Heat Shock Response in Yeast Involves Changes in Both Transcription Rates and mRNA Stabilities

We have analyzed the heat stress response in the yeast Saccharomyces cerevisiae by determining mRNA levels and transcription rates for the whole transcriptome after a shift from 25°C to 37°C. Using an established mathematical algorithm, theoretical mRNA decay rates have also been calculated from the experimental data. We have verified the mathematical predictions for selected genes by determining their mRNA decay rates at different times during heat stress response using the regulatable tetO promoter. This study indicates that the yeast response to heat shock is not only due to changes in transcription rates, but also to changes in the mRNA stabilities. mRNA stability is affected in 62% of the yeast genes and it is particularly important in shaping the mRNA profile of the genes belonging to the environmental stress response.
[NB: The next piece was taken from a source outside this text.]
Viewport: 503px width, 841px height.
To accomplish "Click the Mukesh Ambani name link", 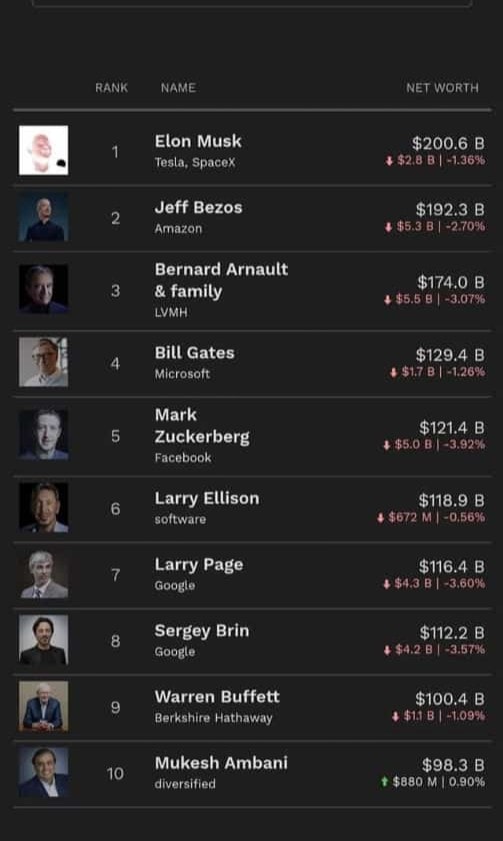I will [x=221, y=763].
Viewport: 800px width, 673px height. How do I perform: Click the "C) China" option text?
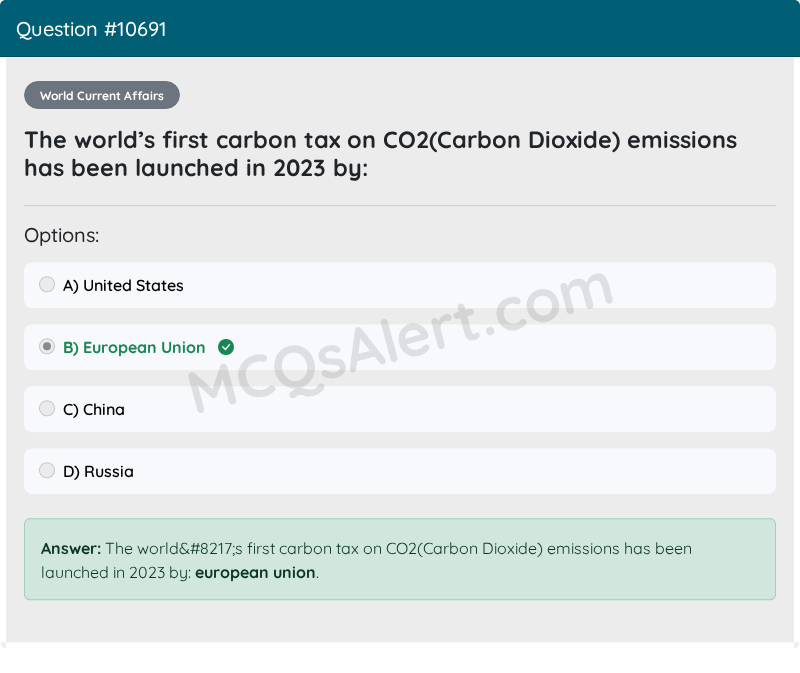(94, 410)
In most cases, changes in transcription rates and mRNA stabilities are homodirectional for both parameters, although some interesting cases of antagonist behavior are found. The statistical analysis of gene targets and sequence motifs within the clusters of genes with similar behaviors shows that both transcriptional and post-transcriptional regulons apparently contribute to the general heat stress response by means of transcriptional factors and RNA binding proteins.

本研究通过检测酿酒酵母（Saccharomyces cerevisiae）从25℃升温至37℃后全转录组的mRNA水平与转录速率，分析了其热应激响应过程。借助已确立的数学算法，本研究从实验数据中推算得到了理论mRNA降解速率。本研究通过使用可调控tetO启动子，检测热应激响应过程中不同时间点部分基因的mRNA降解速率，从而验证了前述数学预测结果。本研究表明，酿酒酵母的热休克响应不仅由转录速率的变化所介导，同时也与mRNA稳定性的改变息息相关。62%的酿酒酵母基因的mRNA稳定性受到调控，且其在塑造环境应激响应相关基因的mRNA表达谱过程中发挥着尤为关键的作用。在绝大多数情况下，转录速率与mRNA稳定性的变化呈同向趋势，但也存在少量有趣的二者变化方向相悖的案例。对具有相似表达模式的基因簇内的基因靶标与序列基序开展统计分析后发现，转录调控子与转录后调控子均可通过转录因子与RNA结合蛋白的介导，共同参与整体热应激响应过程。